Metadata-Version: 2.4
Name: resistify
Version: 2.1.0
Summary: A resistance gene annotation tool
Author: Moray Smith
Author-email: Moray Smith <moraysmith98@gmail.com>
License-Expression: GPL-3.0-or-later
Requires-Dist: pyhmmer
Requires-Dist: svg-py
Requires-Dist: scikit-learn
Requires-Dist: tqdm
Requires-Dist: numpy
Requires-Dist: fair-esm
Requires-Dist: torch
Requires-Dist: transformers
Requires-Dist: xgboost
Requires-Dist: einops
Requires-Dist: sentencepiece
Requires-Dist: tiktoken
Requires-Dist: protobuf
Requires-Python: >=3.11
Description-Content-Type: text/markdown

<div align="center">

# Resistify 🍃

[![Anaconda-Server Badge](https://anaconda.org/bioconda/resistify/badges/version.svg)](https://anaconda.org/bioconda/resistify)
[![Anaconda-Server Badge](https://anaconda.org/bioconda/resistify/badges/latest_release_date.svg)](https://anaconda.org/bioconda/resistify)
[![Anaconda-Server Badge](https://anaconda.org/bioconda/resistify/badges/downloads.svg)](https://anaconda.org/bioconda/resistify)

</div>

Resistify is a program which rapidly identifies and classifies plant resistance genes from protein sequences.
It is designed to be lightweight and easy to use.

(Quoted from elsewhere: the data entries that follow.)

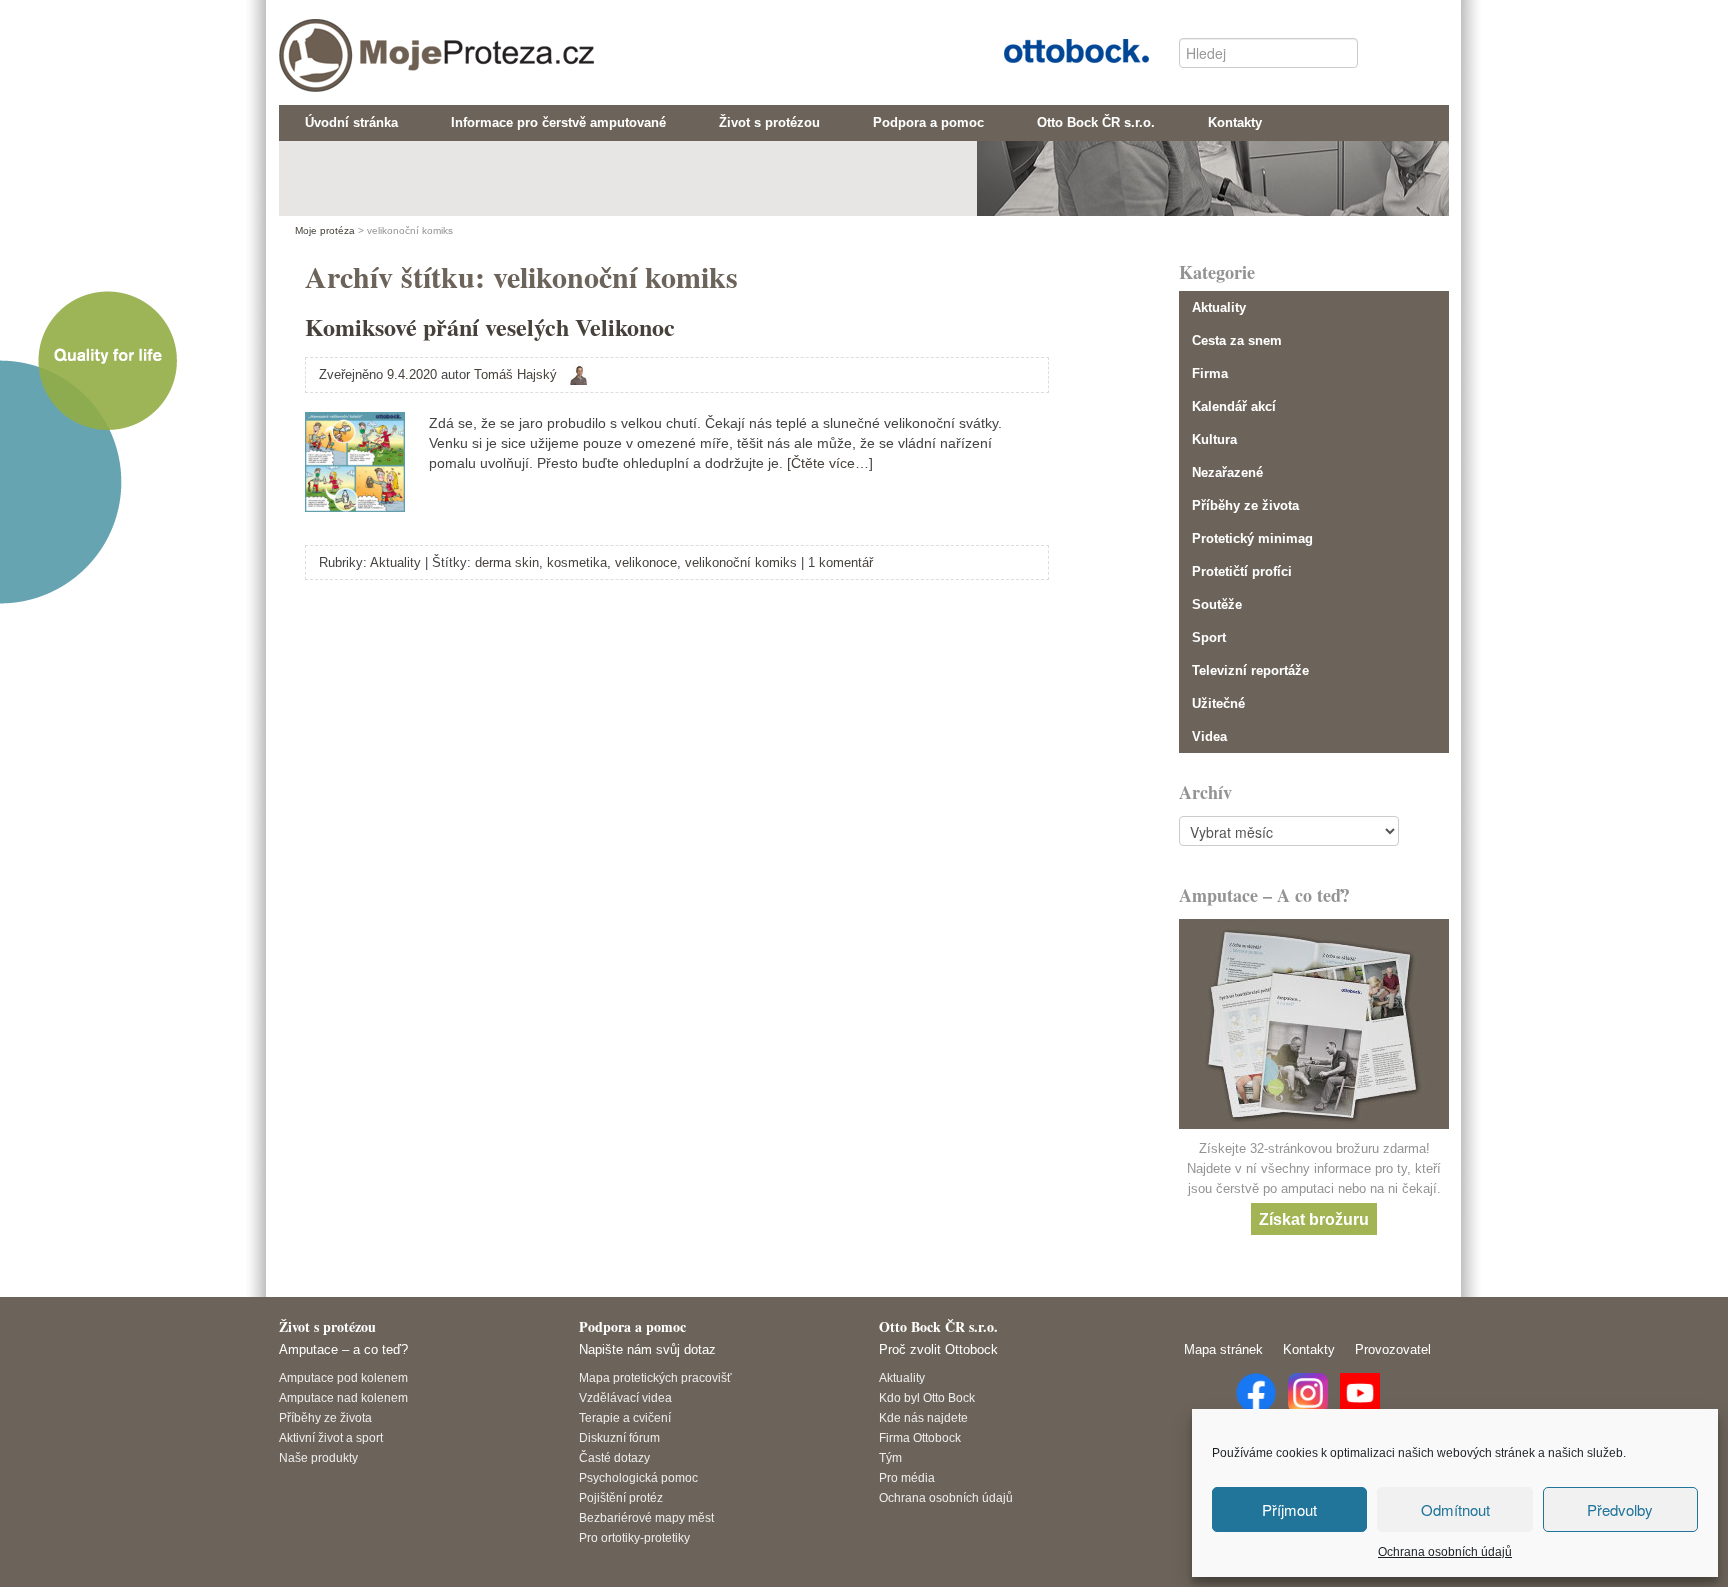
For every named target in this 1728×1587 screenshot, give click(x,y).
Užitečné (1218, 703)
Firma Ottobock (920, 1437)
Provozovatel (1393, 1349)
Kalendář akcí (1234, 406)
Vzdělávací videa (625, 1397)
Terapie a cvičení (625, 1417)
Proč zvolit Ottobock (938, 1349)
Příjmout (1289, 1509)
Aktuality (395, 562)
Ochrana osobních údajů (1445, 1552)
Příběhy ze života (1245, 505)
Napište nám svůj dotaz (647, 1349)
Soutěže (1217, 604)
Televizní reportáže (1250, 670)
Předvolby (1620, 1509)
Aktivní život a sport (331, 1437)
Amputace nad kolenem (343, 1397)
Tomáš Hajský (515, 374)
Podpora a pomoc (632, 1326)
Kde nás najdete (923, 1417)
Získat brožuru (1314, 1218)
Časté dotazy (614, 1457)
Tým (890, 1457)
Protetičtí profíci (1242, 571)
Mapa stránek (1223, 1349)
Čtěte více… (830, 463)
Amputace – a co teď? (343, 1349)
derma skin (507, 562)
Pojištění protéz (621, 1497)
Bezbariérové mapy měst (646, 1517)
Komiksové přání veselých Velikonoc (490, 326)
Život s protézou (327, 1326)
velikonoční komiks (741, 562)
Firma (1210, 373)
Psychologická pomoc (638, 1477)
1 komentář (840, 562)
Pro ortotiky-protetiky (634, 1537)
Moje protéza (364, 41)
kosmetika (577, 562)
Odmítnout (1455, 1509)
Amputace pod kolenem (343, 1377)
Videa (1209, 736)
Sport (1209, 637)
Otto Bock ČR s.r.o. (1061, 48)
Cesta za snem (1237, 340)
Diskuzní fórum (619, 1437)
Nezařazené (1227, 472)
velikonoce (646, 562)
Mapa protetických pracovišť (655, 1377)
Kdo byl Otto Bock (927, 1397)
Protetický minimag (1252, 538)
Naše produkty (318, 1457)
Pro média (907, 1477)
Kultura (1214, 439)
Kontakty (1309, 1349)
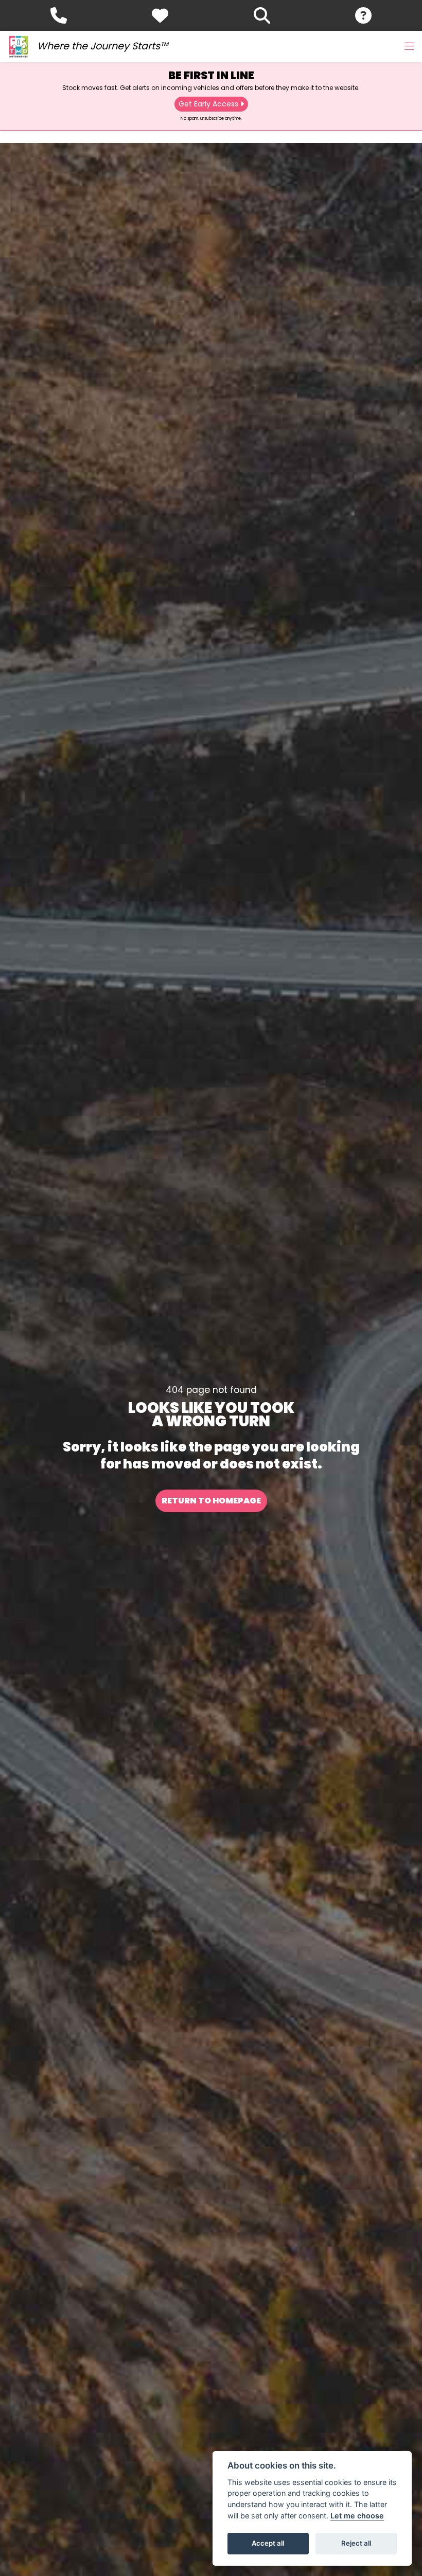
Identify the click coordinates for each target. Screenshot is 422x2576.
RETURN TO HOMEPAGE (211, 1501)
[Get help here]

![A screenshot of the help interface of resistify](assets/terminal.png)

## What's new in version two?

### Speeeeed

`v2.0.0` has introduced a full reimplementation of NLRexpress that uses [ESM2 8M](https://github.com/facebookresearch/esm) embeddings instead of `jackhmmer`.
It is ~60x faster, uses ~10x less memory, and should be slightly more accurate - full benchmarks are available below.

As part of this, I have (for now) removed the TIR motif predictors.
I'll aim to reinclude these, but they were never critical for classification as they are so conserved.
If you really need these, let me know and I'll add them back in...

### New plotting method

By default, `Resistify` now creates individual SVG plots of sequences in the results folder.
I decided to replace the matplotlib method because it was a bit clunky, and SVG should be sufficient for most purposes.

### More HMMs

I pulled additional NLR-associated HMMs from Pfam-A into the `Resistify` database (e.g., more LRR HMMs), so you'll see more hits for these in `annotations.tsv`.
This shouldn't affect classifications, but expect domain boundaries to change slightly.

### General refactoring

Result formats have changed slightly, refer to the latest README.md (here!) for up to date outputs.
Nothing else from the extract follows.